By DOTTIE PARIS – Tumbler blends legacy and youth in music and life.
Tumbler’s sophomore bid Come To The Edge is a diverse collection of music, as their prominent and poignant vocals are backgrounded with arrangements ranging from sweeping orchestrations to echoing unplugged emptiness.
Following Tumbler’s first album, You Said, the band apparently saw enough encouragement from fans to keep going and we’re glad they did. Stream Come To The Edge here.
Tumbler features Harry Grace on vocals and guitar, Dave Needham on guitar and keyboards and Richard Grace on vocals and guitar; plus Harry’s brother Jim and “a whole bunch of friends.”
And maybe that’s what makes the new album seem so real, there are indeed true emotions and relationship statements woven into the fabric of each song.
There are a lot of influences here. It’s easy to see that songwriter son Harry Grace likes the American bands.
His “Black Sheep” starts out like he’s been through the desert on a “Horse with No Name,” then it evolves into a Black Keys “Gold on the Ceiling,” a song which in turn inherited some of its sound from the legendary band Orleans.
Based on the opening song, the listener may start out thinking the album has big and full sound throughout, but it is intricately balanced.
Come To The Edge is a low-frills, high-quality record, and in an era of lots of fuzz and reverb, Tumbler’s take on the elegantly produced approach is refreshing.
“Falling” takes the album in another direction, with an ethereal quality that makes the listener feel they are traveling, sometimes dropping faster than they need — for a person? What else can you ask but, “I don’t know what you just said, not sure what it meant, but Oh my God say it again.”
The lyrics to these songs are superb. There was a time when people sat down with an album cover in hand and read along as the vinyl played on the turntable. Come To The Edge makes you want to crank up the turntable, put the music on and actually read along. It’s a true escape.
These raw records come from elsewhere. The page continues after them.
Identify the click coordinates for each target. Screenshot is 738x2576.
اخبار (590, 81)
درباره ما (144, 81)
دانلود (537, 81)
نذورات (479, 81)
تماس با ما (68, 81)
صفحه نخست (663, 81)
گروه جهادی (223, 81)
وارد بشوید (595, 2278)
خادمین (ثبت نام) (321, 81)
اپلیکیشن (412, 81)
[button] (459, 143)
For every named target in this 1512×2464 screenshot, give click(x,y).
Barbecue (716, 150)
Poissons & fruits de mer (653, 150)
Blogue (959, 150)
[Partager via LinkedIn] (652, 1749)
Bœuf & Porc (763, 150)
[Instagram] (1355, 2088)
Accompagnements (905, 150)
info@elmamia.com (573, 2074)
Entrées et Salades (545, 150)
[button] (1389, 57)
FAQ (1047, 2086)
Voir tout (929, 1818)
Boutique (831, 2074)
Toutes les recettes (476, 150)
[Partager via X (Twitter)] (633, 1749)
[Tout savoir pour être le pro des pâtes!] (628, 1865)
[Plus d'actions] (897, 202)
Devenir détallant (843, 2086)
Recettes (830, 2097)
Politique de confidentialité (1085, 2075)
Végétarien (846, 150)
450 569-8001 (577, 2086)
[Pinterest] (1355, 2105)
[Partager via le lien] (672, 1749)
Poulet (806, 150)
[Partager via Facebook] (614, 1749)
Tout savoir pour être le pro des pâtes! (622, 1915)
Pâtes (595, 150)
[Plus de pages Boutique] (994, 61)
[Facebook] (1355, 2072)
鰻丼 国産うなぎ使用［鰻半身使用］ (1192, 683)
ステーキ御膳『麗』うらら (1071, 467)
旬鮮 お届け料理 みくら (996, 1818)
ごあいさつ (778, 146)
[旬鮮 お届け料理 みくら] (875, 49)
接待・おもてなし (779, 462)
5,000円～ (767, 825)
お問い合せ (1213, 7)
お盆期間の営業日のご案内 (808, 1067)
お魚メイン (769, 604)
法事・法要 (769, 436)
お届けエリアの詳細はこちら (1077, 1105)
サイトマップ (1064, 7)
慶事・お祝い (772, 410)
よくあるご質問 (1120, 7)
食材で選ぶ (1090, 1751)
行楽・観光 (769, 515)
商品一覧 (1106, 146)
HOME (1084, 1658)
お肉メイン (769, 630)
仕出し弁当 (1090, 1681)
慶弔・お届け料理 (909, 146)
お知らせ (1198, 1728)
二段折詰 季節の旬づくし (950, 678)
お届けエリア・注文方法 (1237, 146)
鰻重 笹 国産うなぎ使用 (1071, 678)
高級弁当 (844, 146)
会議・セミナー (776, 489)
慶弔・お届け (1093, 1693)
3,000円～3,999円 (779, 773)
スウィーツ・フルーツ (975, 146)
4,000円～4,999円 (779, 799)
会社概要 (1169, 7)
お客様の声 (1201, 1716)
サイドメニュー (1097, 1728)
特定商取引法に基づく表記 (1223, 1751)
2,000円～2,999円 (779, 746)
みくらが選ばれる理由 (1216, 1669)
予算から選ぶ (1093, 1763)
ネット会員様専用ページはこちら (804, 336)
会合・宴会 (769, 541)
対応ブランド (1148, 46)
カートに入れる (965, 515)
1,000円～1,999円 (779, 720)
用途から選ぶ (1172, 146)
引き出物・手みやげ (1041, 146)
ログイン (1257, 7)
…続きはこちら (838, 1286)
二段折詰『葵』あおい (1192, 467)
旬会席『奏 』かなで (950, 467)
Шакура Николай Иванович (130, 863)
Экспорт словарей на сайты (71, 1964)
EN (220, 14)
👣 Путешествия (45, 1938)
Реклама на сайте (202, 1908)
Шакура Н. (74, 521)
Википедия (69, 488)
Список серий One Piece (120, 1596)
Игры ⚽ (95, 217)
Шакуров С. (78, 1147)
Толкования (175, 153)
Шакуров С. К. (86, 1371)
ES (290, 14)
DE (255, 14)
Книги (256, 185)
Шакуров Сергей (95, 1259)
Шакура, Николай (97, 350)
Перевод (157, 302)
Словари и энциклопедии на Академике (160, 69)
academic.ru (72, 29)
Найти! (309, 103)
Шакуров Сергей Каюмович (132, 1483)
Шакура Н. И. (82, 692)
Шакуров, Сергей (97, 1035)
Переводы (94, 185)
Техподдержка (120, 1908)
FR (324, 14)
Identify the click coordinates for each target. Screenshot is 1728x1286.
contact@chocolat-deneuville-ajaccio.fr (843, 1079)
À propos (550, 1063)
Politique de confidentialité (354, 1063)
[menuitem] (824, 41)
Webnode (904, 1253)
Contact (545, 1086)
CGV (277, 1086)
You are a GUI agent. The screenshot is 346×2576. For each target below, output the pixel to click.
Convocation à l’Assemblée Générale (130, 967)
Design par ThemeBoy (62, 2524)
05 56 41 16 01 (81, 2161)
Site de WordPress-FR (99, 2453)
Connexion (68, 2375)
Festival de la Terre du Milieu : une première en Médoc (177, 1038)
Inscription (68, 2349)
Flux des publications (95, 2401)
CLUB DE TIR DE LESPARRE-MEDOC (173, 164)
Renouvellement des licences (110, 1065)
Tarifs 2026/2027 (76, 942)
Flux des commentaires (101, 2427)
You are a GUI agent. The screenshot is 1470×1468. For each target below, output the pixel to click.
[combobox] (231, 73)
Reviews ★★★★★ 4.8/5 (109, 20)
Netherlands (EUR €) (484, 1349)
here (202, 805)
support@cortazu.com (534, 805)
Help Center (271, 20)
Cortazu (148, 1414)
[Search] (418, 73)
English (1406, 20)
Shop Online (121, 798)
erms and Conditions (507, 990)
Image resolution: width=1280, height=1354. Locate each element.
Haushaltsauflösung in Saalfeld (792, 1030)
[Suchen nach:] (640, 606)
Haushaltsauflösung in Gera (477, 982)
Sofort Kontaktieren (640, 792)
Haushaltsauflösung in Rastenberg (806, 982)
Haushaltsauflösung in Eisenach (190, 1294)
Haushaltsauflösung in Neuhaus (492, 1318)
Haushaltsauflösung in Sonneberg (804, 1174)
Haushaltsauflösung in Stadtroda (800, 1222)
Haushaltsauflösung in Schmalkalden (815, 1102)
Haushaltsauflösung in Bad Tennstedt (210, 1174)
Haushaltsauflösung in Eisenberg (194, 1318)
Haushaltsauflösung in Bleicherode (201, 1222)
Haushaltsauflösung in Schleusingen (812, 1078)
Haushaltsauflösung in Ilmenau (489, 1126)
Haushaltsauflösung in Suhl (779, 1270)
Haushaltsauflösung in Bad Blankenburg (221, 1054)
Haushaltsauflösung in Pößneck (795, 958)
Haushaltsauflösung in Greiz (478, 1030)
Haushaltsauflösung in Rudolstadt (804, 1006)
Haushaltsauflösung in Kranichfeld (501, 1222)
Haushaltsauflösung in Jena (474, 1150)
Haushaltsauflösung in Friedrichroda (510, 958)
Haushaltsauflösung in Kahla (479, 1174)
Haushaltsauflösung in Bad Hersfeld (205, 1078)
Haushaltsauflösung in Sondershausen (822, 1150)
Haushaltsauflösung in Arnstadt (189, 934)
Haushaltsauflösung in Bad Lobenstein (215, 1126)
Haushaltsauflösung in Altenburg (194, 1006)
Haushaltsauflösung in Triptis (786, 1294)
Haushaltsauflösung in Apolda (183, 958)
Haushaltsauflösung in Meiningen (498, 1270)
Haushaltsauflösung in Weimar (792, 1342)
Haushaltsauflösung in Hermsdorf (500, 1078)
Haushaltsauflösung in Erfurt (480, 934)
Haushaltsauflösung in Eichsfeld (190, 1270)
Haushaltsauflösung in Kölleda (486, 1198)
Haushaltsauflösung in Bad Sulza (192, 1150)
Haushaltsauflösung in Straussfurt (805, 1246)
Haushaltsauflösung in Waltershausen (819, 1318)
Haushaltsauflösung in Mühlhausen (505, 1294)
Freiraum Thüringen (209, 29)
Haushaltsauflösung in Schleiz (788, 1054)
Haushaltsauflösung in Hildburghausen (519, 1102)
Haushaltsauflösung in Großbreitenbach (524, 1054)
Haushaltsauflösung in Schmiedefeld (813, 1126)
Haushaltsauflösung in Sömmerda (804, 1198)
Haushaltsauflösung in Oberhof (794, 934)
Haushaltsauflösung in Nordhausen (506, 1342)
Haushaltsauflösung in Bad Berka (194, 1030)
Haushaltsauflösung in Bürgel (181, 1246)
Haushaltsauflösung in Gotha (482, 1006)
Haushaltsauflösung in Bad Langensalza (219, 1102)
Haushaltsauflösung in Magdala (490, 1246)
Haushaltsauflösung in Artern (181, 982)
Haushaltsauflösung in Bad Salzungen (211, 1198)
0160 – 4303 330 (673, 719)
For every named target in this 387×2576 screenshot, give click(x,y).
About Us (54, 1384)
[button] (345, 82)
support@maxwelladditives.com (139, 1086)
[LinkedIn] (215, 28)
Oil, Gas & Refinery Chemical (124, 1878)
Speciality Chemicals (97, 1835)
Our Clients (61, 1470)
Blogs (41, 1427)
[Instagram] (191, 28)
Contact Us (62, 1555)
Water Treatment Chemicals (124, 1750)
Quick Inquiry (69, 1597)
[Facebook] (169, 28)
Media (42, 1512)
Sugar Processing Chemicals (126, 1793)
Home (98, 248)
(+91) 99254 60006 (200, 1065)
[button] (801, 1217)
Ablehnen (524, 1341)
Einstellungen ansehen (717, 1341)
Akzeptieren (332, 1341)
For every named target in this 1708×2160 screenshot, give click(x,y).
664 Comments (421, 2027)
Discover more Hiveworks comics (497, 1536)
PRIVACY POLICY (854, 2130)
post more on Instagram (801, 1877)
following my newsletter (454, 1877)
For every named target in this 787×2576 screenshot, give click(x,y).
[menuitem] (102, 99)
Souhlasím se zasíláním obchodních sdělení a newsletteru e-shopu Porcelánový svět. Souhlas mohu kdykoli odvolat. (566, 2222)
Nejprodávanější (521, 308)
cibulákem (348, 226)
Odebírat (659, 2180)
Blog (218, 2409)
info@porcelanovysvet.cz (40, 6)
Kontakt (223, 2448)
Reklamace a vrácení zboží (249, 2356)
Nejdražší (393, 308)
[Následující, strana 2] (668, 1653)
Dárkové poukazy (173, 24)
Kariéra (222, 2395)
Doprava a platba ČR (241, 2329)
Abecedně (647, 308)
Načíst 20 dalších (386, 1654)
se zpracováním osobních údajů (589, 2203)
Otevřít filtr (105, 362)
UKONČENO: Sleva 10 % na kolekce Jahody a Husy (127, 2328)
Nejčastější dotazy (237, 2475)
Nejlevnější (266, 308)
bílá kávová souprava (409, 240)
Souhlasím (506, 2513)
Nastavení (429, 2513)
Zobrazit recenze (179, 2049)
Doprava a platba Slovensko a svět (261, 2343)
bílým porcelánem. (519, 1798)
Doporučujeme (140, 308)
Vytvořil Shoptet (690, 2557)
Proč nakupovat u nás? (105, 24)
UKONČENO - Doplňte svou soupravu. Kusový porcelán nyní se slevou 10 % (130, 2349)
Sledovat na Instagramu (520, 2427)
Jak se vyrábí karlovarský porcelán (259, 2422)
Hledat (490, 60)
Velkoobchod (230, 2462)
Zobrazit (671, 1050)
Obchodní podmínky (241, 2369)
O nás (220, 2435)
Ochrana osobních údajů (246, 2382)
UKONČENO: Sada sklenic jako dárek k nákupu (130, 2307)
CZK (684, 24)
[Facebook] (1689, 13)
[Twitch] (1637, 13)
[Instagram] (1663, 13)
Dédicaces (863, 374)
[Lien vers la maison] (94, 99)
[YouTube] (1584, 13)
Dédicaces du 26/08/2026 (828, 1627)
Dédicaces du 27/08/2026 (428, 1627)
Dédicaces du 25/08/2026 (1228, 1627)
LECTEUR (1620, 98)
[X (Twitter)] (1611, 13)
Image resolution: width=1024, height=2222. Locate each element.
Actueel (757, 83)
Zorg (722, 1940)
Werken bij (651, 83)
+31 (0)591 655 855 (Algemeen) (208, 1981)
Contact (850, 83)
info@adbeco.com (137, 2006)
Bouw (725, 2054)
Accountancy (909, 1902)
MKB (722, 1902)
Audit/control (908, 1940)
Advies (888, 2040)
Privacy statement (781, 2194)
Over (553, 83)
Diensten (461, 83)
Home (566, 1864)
Props to Dave Needham, who in addition to playing guitar, keyboards and performing backing vocals also engineered, mixed, mastered and produced the record at Dark Horse Studio in Epsom, England.
Nothing To Hold You reflects a place where we’ve all been about a time long ago and the song is like a slow version of The Beatles Ballad of John and Yoko with a Donovan voice. It’s a charming and upbeat treatment by Harry’s dad, Richard, of story he’s had in his heart for years.
The Donovan-Ray Davies style voice reappears with “Sweetest Thing” and later in the album on the romantic Renaissance style Joanne, which would be perfectly fit with a harpsichord.
Another favorite, “Week,” tells of the dilemma we all face — working 9 to 5 while sporting a rebel heart. Great words, extremely catchy chorus, most importantly a serious matter told in a fun manner.
Tumbler makes a lot of statements. It’s a modern-day band that combines the best of alternative with the most well known sounds of the ’60s and the result is a pure and beautiful celebration of life in the new millennia.